During the rest of the year, she loves to hear us chant the song of heaven, the
sweet Alleluia! - but now, she bids us close our lips to this word of
joy, because we are in Babylon. We are pilgrims absent from Our Lord [II
Cor. v. 6]; - let us keep our glad hymn for the day of his return. We are
sinners, and have but too often held fellowship with the world of God’s
enemies; let us become purified by repentance, for it is written, that Praise
is unseemly in the mouth of a sinner [Ecclus. xv. 9].
The leading feature,
then, of Septuagesima is the total suspension of the Alleluia, which
is not to be again heard upon the earth, until the arrival of that happy day,
when, having suffered death with our Jesus, and having been buried together
with him, we shall rise again with him to a new life [Coloss. ii. 12].
The sweet Hymn of the
Angels, Gloria in excelsis Deo, which we have sung every Sunday since
the Birth of our Saviour in Bethlehem, is also taken from us; it is only on the
Feasts of the Saints, which may be kept during the week, that we shall be
allowed to repeat it. The night Office of the Sunday is to lose, also, from now
till Easter, its magnificent Ambrosian Hymn, the Te Deum; and at the end
of the Holy Sacrifice, the Deacon will no longer dismiss the Faithful with his
solemn Ite, Missa est, but will simply invite them to continue their
prayers in silence, and bless the Lord, the God of mercy, who bears with
us, notwithstanding all our sins.
After the Gradual of
the Mass, instead of the thrice repeated Alleluia, which prepared our
hearts to listen to the voice of God in the Holy Gospel, we shall hear but a
mournful and protracted chant, called, on that account, the Tract.
That the eye, too, may teach us, that the
Season we are entering on, is one of mourning, the Church will vest her
Ministers, (both on Sundays and the days during the week, which are not Feasts
of Saints,) in the sombre Purple.

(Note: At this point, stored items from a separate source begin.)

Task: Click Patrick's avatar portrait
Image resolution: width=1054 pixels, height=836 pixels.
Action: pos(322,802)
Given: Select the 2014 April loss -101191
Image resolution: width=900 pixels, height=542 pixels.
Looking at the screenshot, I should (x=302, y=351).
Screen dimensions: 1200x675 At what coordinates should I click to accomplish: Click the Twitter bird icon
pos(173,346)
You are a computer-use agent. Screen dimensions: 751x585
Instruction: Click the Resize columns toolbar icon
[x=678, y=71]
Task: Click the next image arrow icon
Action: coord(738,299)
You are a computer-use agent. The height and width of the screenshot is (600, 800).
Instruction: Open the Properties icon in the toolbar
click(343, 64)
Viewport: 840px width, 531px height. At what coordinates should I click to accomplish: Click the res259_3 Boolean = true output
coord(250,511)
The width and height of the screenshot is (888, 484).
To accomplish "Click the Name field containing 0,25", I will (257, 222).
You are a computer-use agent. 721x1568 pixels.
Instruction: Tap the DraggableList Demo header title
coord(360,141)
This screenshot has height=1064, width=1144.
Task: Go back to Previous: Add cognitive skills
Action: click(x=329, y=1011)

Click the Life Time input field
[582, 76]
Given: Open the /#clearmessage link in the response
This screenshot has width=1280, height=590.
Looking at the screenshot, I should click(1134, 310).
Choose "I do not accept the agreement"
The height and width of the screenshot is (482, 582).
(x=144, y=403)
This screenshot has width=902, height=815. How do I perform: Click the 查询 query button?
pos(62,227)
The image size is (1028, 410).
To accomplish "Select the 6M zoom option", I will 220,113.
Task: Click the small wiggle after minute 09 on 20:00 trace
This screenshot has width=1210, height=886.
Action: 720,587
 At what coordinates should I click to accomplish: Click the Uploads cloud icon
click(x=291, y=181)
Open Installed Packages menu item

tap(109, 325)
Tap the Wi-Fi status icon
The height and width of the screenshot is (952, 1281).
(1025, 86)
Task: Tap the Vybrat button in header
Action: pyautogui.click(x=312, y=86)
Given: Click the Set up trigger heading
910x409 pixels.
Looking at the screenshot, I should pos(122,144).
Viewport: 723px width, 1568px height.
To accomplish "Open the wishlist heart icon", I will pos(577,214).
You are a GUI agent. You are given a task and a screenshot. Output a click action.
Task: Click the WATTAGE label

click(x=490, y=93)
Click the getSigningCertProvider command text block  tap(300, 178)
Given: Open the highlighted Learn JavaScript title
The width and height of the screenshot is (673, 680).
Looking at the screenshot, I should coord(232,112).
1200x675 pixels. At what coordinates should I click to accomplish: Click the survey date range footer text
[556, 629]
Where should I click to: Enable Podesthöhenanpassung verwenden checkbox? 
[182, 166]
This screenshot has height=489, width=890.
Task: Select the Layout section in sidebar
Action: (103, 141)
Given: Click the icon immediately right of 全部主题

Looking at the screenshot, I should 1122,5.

Until Ash Wednesday, however, she
permits the Deacon to wear his dalmatic, and the Subdeacon his tunic; but from
that day forward, they must lay aside these vestments of joy, for Lent will
then have begun, and our holy Mother will inspire us with the deep spirit of
penance, by suppressing everything of that glad pomp, which she loves, at other
seasons, to bring into the Sanctuary of her God.